■ **RECORD SET**
**********

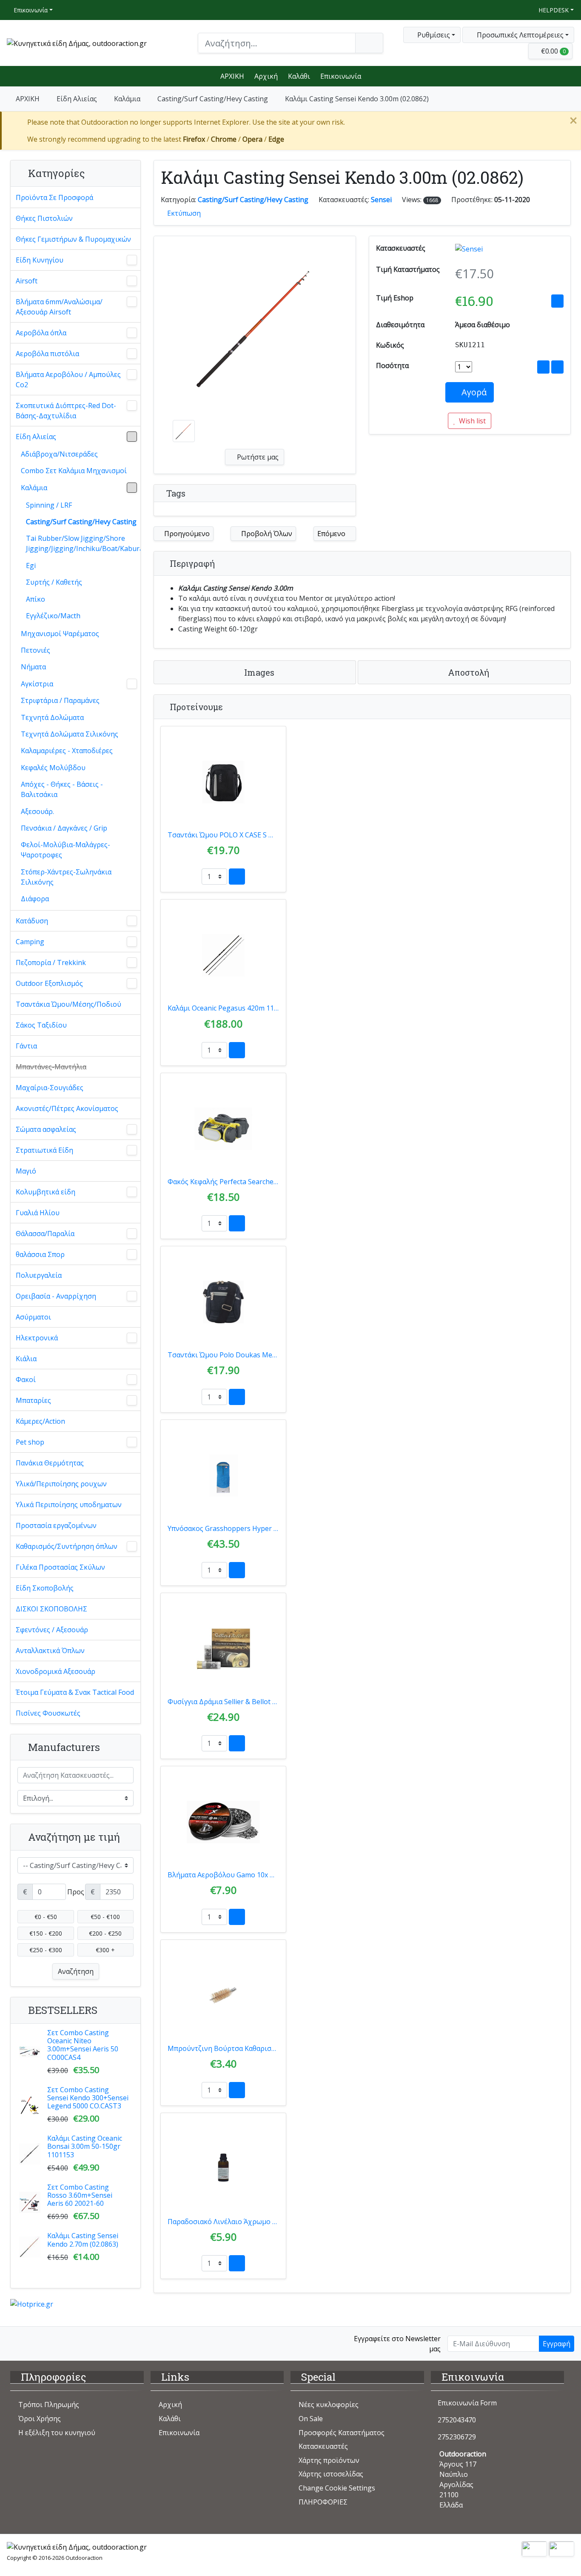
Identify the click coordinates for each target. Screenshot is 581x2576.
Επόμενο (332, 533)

**********

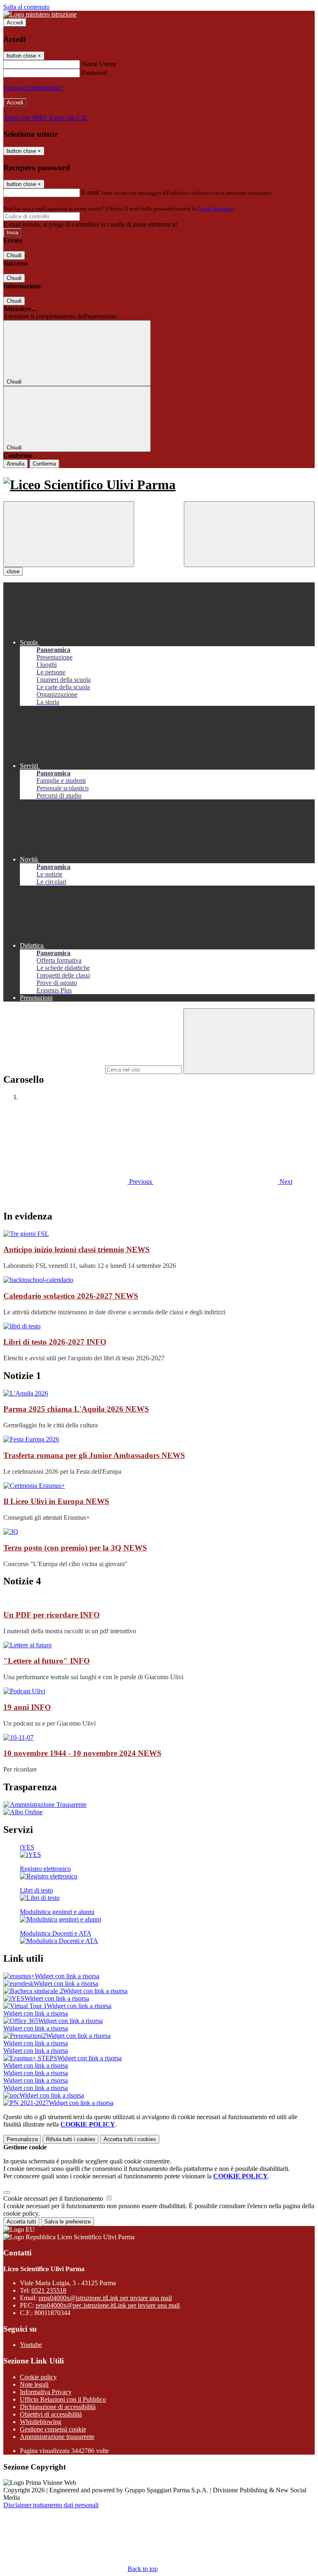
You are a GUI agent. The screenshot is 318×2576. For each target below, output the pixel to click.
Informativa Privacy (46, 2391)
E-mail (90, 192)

**********

■ **ACTION ITEM**
Some lines above hold the word "target". Copy all of them.

■ **RESPONSE FOR THIS EXERCISE**
Identify the click coordinates for each target. Screenshot is 581x2576.
You are a GUI agent. The screenshot is 318×2576. For each target below, output the pixel to click.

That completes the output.